Der erste Tag in Smolensk. Heute fliegt Hagens politische Prominenz nach Moskau/Smolensk – Oberbürgermeister Jörg Dehm, 1. Bürgermeister Dr. Hans-Dieter Fischer, Bürgermeisterin Brigitte Kramps sowie Peter Mook beehren Smolensk mit einem Kurzbesuch. Zwei Nächte, wohl ohne viel Schlaf, viele Termine und dann geht´s zurück zur Wahlparty nach Hagen. Mal sehen, wer dort etwas zu feiern hat oder todmüde in der Rathauslobby einschläft.

Es regnet, als wolle der Himmel Smolensk noch vor dem großen Fest eine Rundumwäsche verpassen. Einige renovierte Häuser haben noch keine Fallrohre an den neuen Dachrinnen – die Wassermassen rauschen wie ein Wasserfall auf die Sovjetskayastraße. Auf den Bürgersteigen dieser Straße werden neue Zäune zur Fahrbahn hin aufgebaut – undisziplinierte Fußgänger sollen vor noch undisziplinierteren Autofahrern bewahrt werden.

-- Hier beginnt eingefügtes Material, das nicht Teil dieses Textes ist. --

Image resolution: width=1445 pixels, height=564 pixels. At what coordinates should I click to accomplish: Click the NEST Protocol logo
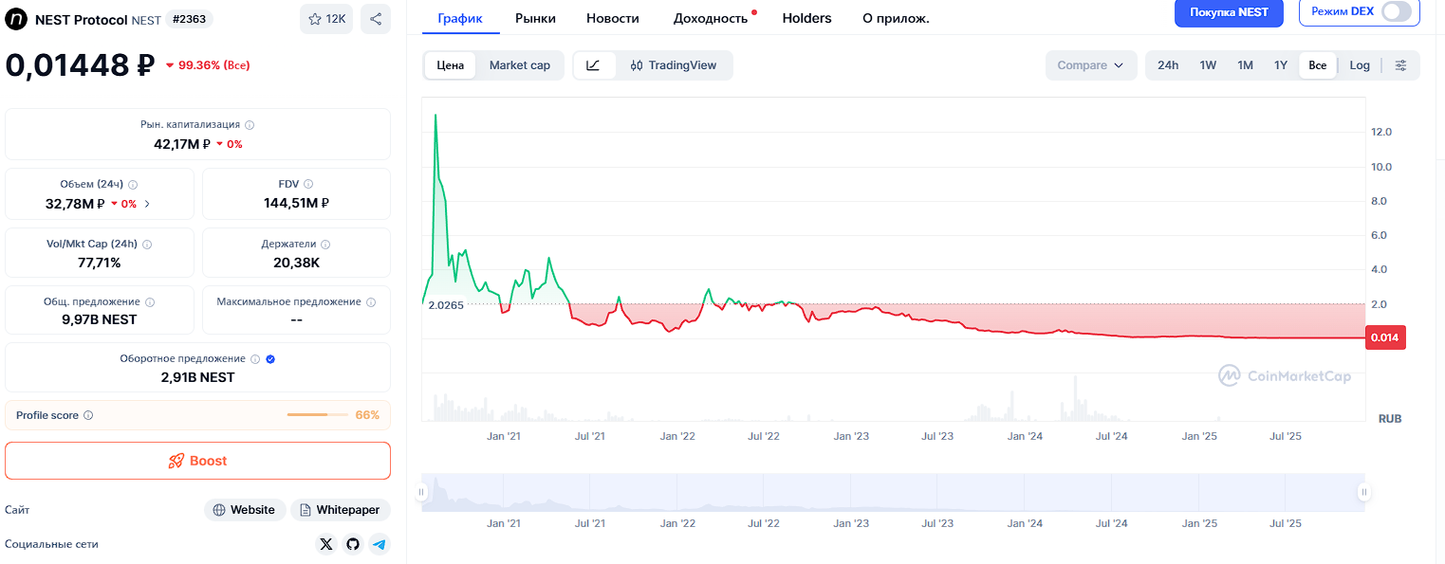pyautogui.click(x=14, y=18)
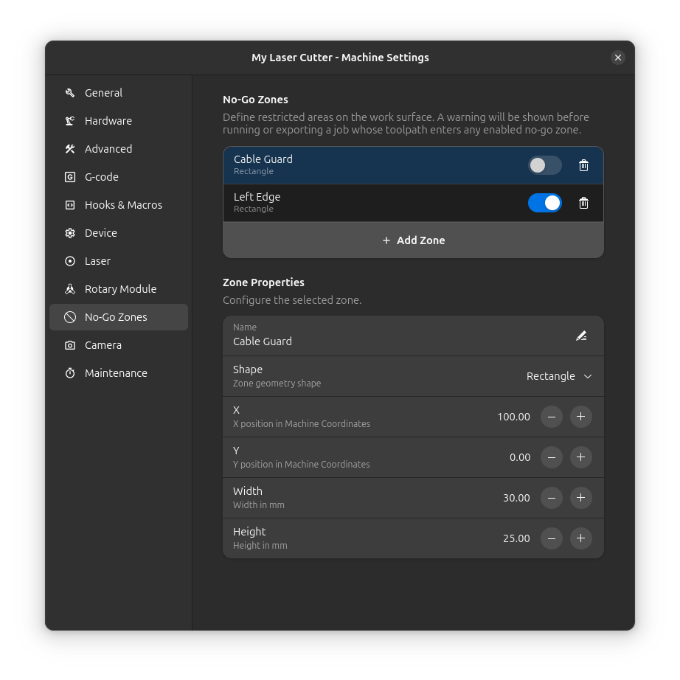Delete the Cable Guard zone
This screenshot has width=680, height=680.
tap(583, 165)
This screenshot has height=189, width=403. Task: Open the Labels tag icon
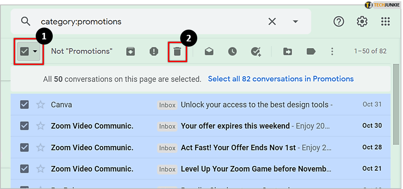pos(311,52)
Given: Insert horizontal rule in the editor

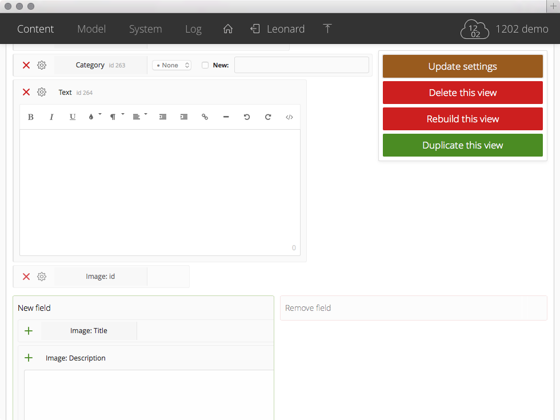Looking at the screenshot, I should (x=226, y=117).
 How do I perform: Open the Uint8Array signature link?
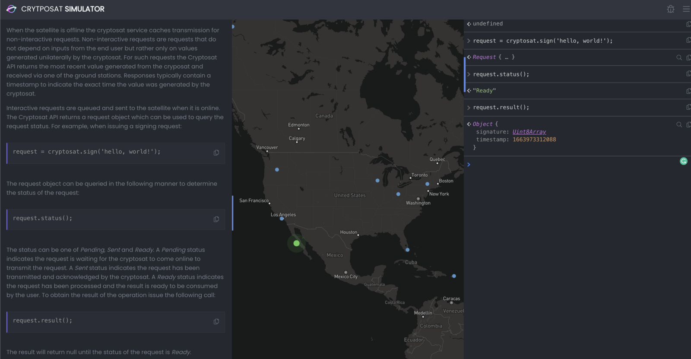coord(529,132)
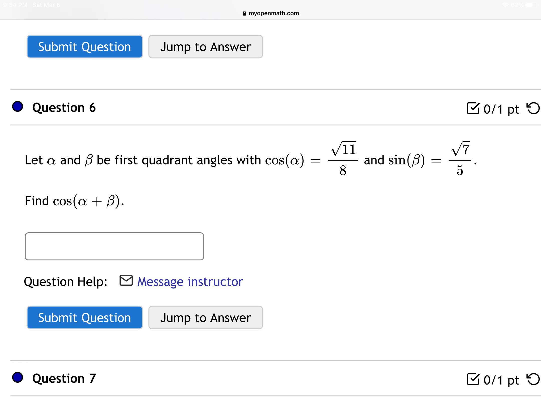Click Question 7 score checkmark icon

473,379
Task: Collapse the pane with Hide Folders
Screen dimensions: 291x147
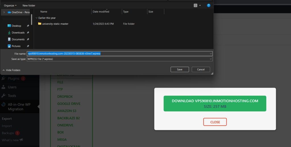Action: [11, 70]
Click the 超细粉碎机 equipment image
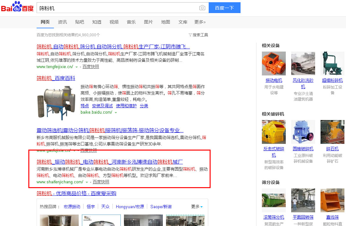346x226 pixels. point(332,63)
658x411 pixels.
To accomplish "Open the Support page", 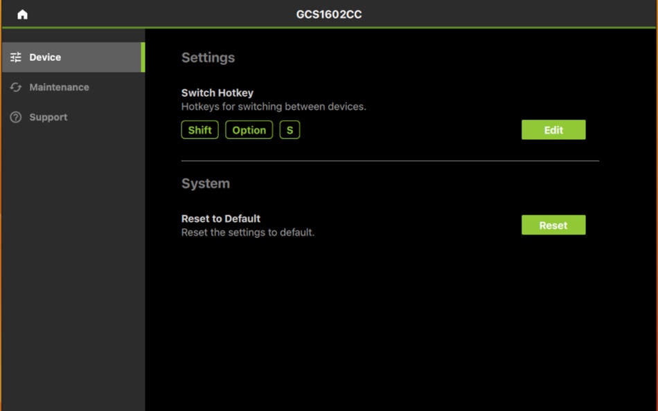I will 48,117.
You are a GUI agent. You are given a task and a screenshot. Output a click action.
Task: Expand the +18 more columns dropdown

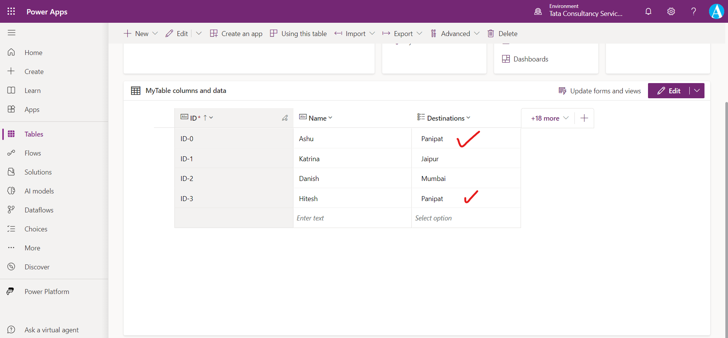click(x=549, y=118)
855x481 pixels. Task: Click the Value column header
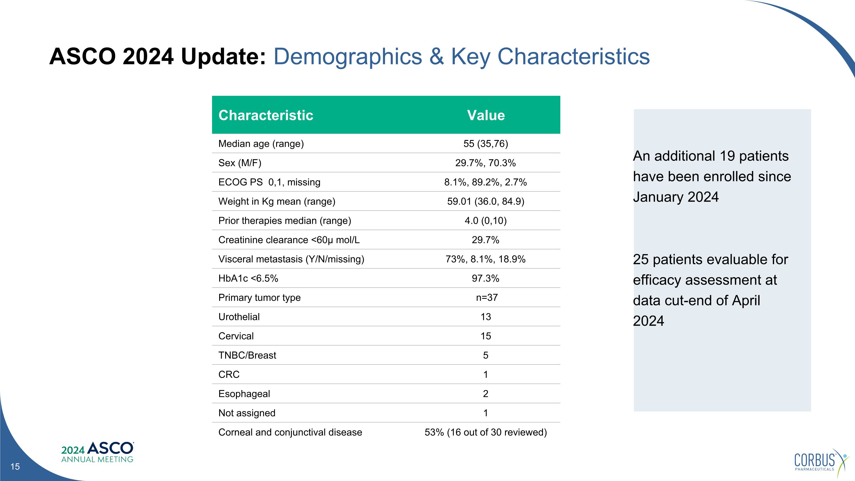pyautogui.click(x=486, y=115)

Die Smolensker Raiffeisenbank ist immer eine gute Adresse, um Euros in Rubelchen zu tauschen, aber auch um neue Kontakte zu knüpfen. Wir haben positive Nachrichten für Herrn Lehr in Hagen. Man kann sich gute Kontakte vorstellen mit der Spardabank in Hagen vorstellen.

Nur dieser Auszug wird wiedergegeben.